An equilibrium mixture of SO2,SO3 and O2 gases is maintained in a 11.5 L flask at a temp at which Kc=55.2 for the rxn:
2SO2 + O2 <> 2SO3.
If the # of moles of SO2 and SO3 are =, how many moles of O2 are present?
I let SO2 and SO3 =x and O2=y. Since SO2 and SO3 will cancel in the equil. eqn, I got 1.81 X 10-2 mol O2 but book says 0.208???
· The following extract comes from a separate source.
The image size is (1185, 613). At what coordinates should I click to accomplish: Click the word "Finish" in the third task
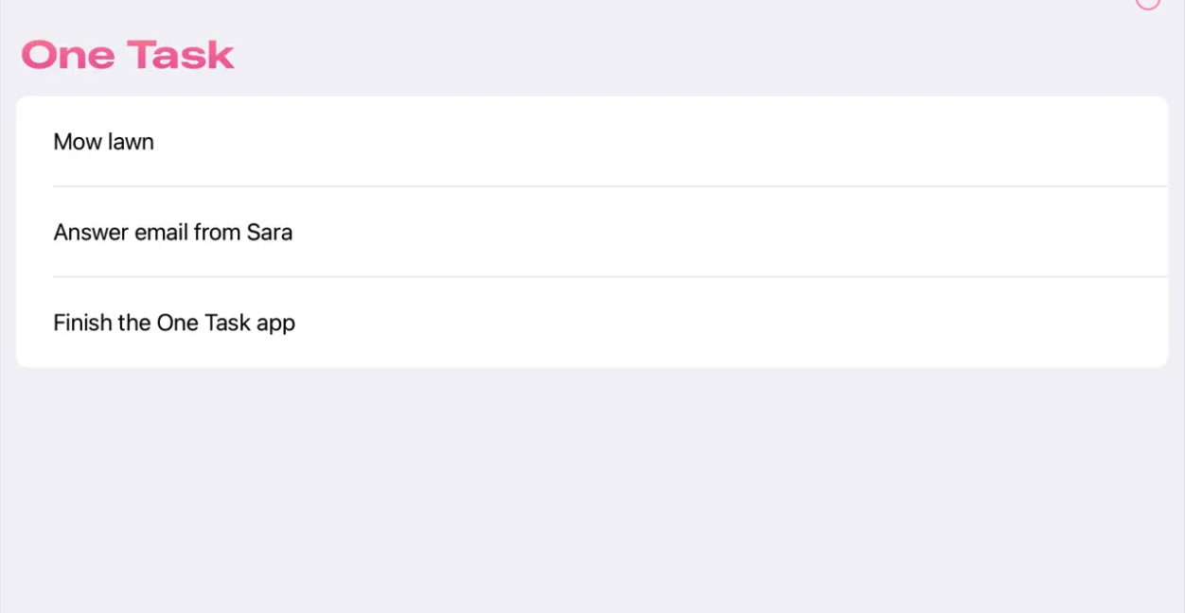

Thanks for sharing your work and the answer. It helps tremendously. There are a number of problems and not all are yours.
2SO2 + O2 ==> 2SO3
(SO2) = (2x/11.5)M
(SO3) = (2x/11.5)M
O2 = (x/11.5)M
Kc = 55.2 = (SO3)^2/(SO2)^2(O2)
55.2 = (2x/11.5)^2/(2x/11.5)^2(x/11.5) = 55.2
The book answer is for moles = 0.208, which is correct. If you solve it as I indicated above, x = moles = 0.208.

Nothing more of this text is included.